= Taileflaith =

Taileflaith (Modern Tailrfhlaith) was a rare Old Irish feminine given name used during the early Irish historic era. It was recorded in the kingdoms of Munster and Laigin.

==Notable people==

Almost the only one attested is Taileflaith ingen Cathail (fl. 728), described as mnaoi an Dunchada, .i. Tualaith, inghean Cathail m. Finguine, ri Mumhan, who died as Queen of Leinster between 749 and 754. Her husband was Dúnchad mac Murchado (died 728), and her father was Cathal mac Finguine of the Eóganacht Glendamnach (died 742), who was King of Munster or Cashel and High King of Ireland. After Dúnchad mac Murchada was defeated at the Battle of Ailenn by his younger brother Fáelán mac Murchada, Taileflaith married Fáelán.
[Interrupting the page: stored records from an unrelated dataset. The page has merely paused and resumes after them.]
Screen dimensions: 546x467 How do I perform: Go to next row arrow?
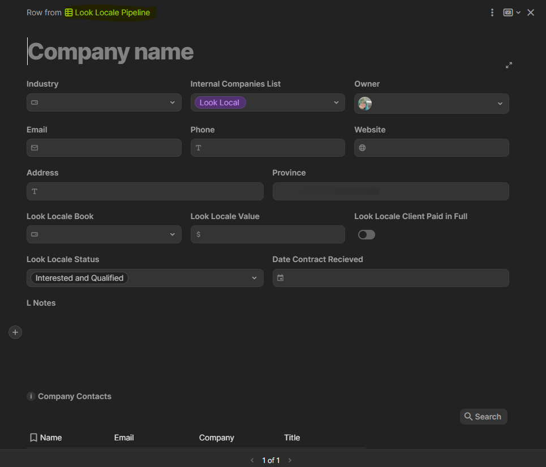coord(290,460)
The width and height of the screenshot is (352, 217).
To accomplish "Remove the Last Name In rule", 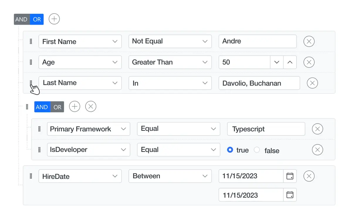I will click(312, 83).
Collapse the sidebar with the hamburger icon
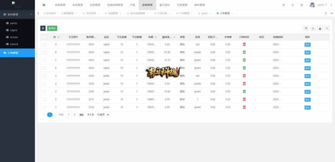This screenshot has height=162, width=335. pos(44,5)
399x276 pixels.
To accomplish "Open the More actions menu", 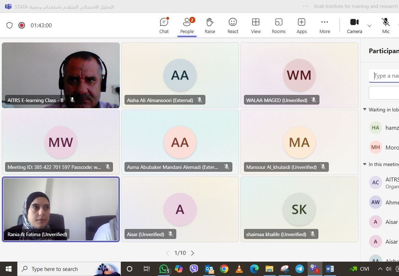I will 325,26.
Her son by Fáelán may be Ruaidrí mac Fáeláin.

Taileflaith's son by Dúnchad, Cellach mac Dúnchada (died 776) was a king of Leinster and ancestor of the Uí Dúnlainge of the kingdom of Laigin. The families of Ó Broin, Ó Tuathail, and Mac Gilla Mo-Cholmóg are the most prominent of her descendants.